In this setting, robust material management is essential. Material shortages, product mix-ups, or delivery delays can spell disaster for both product quality and plant productivity.
The Problem
This plant located in Singapore, is responsible for producing a wide range of consumer and industrial printer inks used in businesses and homes across the world. The facility mixes and processes dozens of compounds and materials for each of the essential colors it produces, which requires precise tracking and management to maintain production schedules and product quality.
However, the plant had no system in place to automatically track consumption and movement of these critical components, relying instead on paper logs filled out manually after each raw material transfer. This system led to multiple human errors across production and created the potential for serious errors—such as attaching the incorrect raw material to dedicated pumps.

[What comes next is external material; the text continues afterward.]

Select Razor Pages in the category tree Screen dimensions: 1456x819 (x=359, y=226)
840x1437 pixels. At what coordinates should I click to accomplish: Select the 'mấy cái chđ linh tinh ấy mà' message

To reduce these errors and enable a way to track the batch quality and its raw material genealogy, the plant needed a digital transformation of its material management system plus an experienced integrator who understood the complexities of process manufacturing to implement it.
Our Role
To succeed in this transformation, the plant required a host of software, reporting, and digital management systems installed, plus a system that would simplify data entry and reduce human errors. All of which had to work efficiently and effectively in a busy, complex manufacturing setting with hundreds of processes and materials to track.
This meant it needed a system integrator that carried deep experience in controls, reporting, and material management as well as in the real-world complexities of process manufacturing. In this respect, RoviSys was the ideal partner. They could deliver the results required.
The project timeline was very tight. The FTBatch implementation was done in phases within a span of a month and the timeline was met with strong support from the RoviSys team. The team successfully launched FTBatch which helped us to proceed with our first batch runs for different products without any deviation or observation.
The Solution
The first challenge for this project was to cover the obvious software gaps in the legacy system. The previous configuration carried no batch engine and all batch recipes were organized on the PLC layer, which made managing changes difficult. To correct this—and taking into account the plant’s immediate needs and existing architecture—RoviSys selected Rockwell Automation’s FactoryTalk Material Manager and FactoryTalk Batch, which it coupled with an event archiver and SQL server reporting services. Together, this system provided the digital backbone the plant needed to accurately track and manage materials as they moved across the floor.
RoviSys then took on the data entry issue. Here, it replaced paper logs with a barcode scanning solution that is directly integrated to the new material management system. This allowed operators to simply scan in materials used for every batch, thereby removing the risk of errors and adding critical real- time tracking capabilities.
The Result
This new material management system equipped the production team with fully-automated and consolidated platform that can accurately monitor inventory consumption in real time and manage new material introductions to the system. It puts clear and detailed specifications of every raw material log, plus their usage, right at the operators’ fingertips. Along the way, human error in tracking raw material usage and movement was significantly reduced.